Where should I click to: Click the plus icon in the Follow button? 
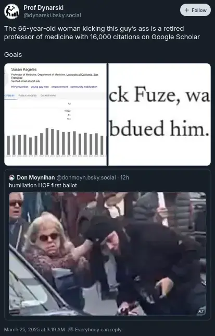click(x=186, y=10)
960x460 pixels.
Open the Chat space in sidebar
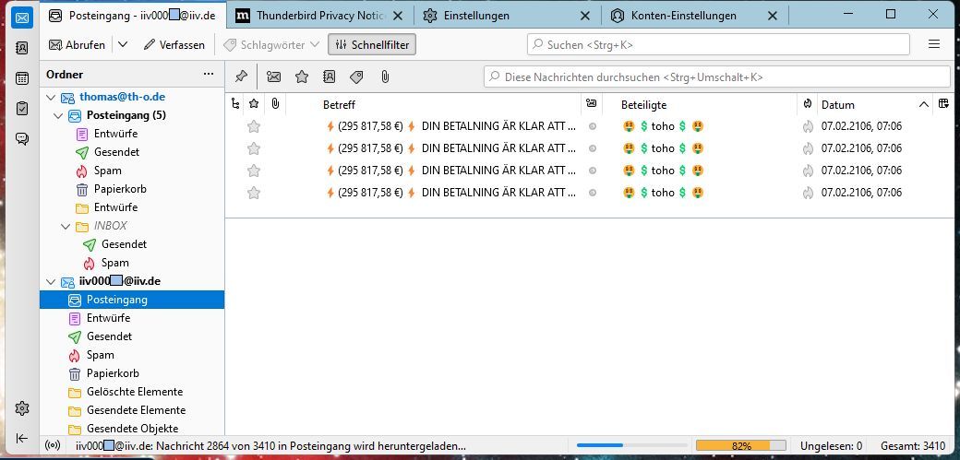click(23, 139)
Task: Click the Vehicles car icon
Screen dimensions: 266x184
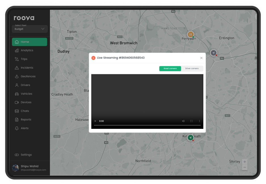Action: click(17, 94)
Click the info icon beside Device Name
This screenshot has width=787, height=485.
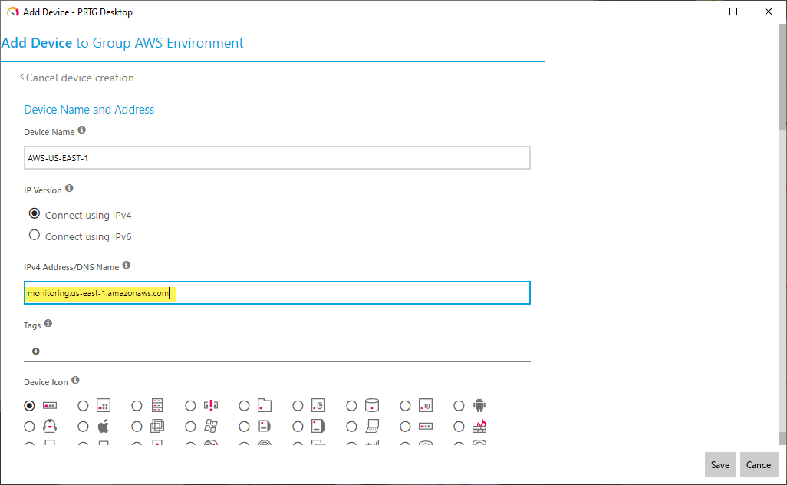pos(82,131)
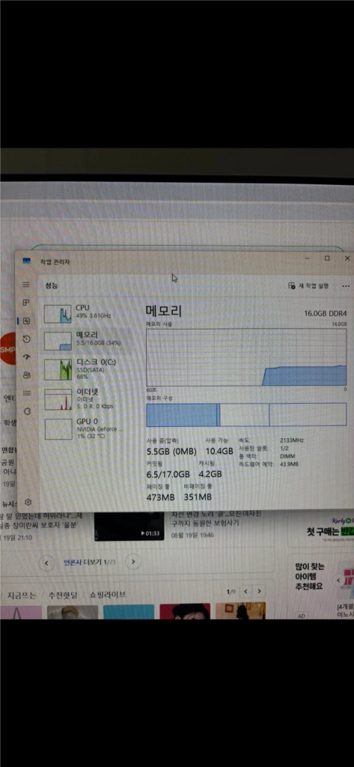Image resolution: width=354 pixels, height=767 pixels.
Task: Open the Processes page icon in sidebar
Action: pos(27,303)
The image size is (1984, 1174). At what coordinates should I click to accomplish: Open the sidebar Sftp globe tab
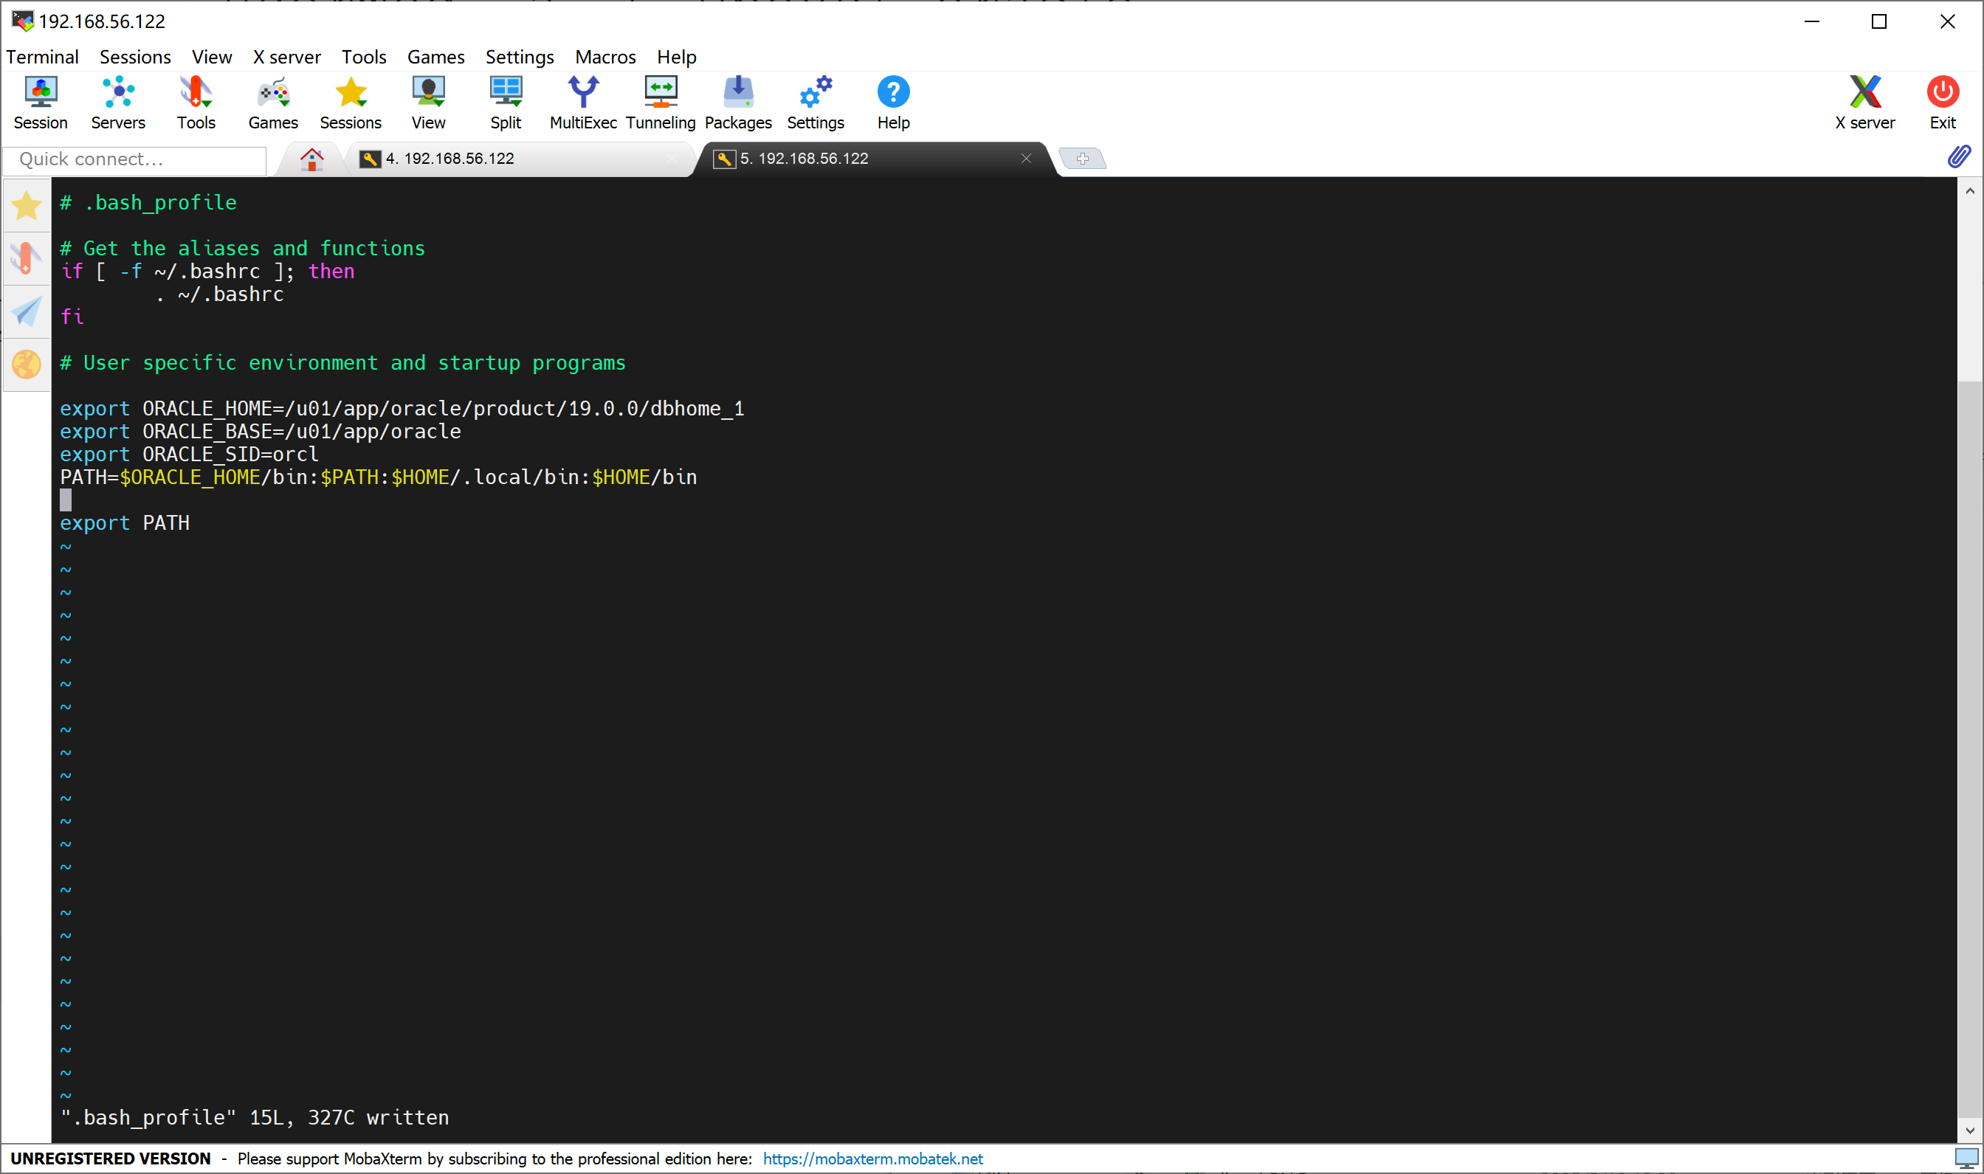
----
▶ [VOS CONSIGNES] Recopiez à l'identique l'ensemble du matériel ci-dessus, ligne par ligne, en omettant les images.

▶ [EXERCICE CORRIGÉ]
Where should I click to: Click the plus icon in the Follow button? 
click(x=186, y=10)
960x460 pixels.
Open the Chat space in sidebar
click(23, 139)
Task: Click the Vehicles car icon
Screen dimensions: 266x184
Action: click(17, 94)
Click the info icon beside Device Name
This screenshot has width=787, height=485.
pos(82,131)
Image resolution: width=354 pixels, height=767 pixels.
Task: Open the Processes page icon in sidebar
Action: pos(27,303)
The image size is (1984, 1174). At what coordinates should I click to accomplish: Open the sidebar Sftp globe tab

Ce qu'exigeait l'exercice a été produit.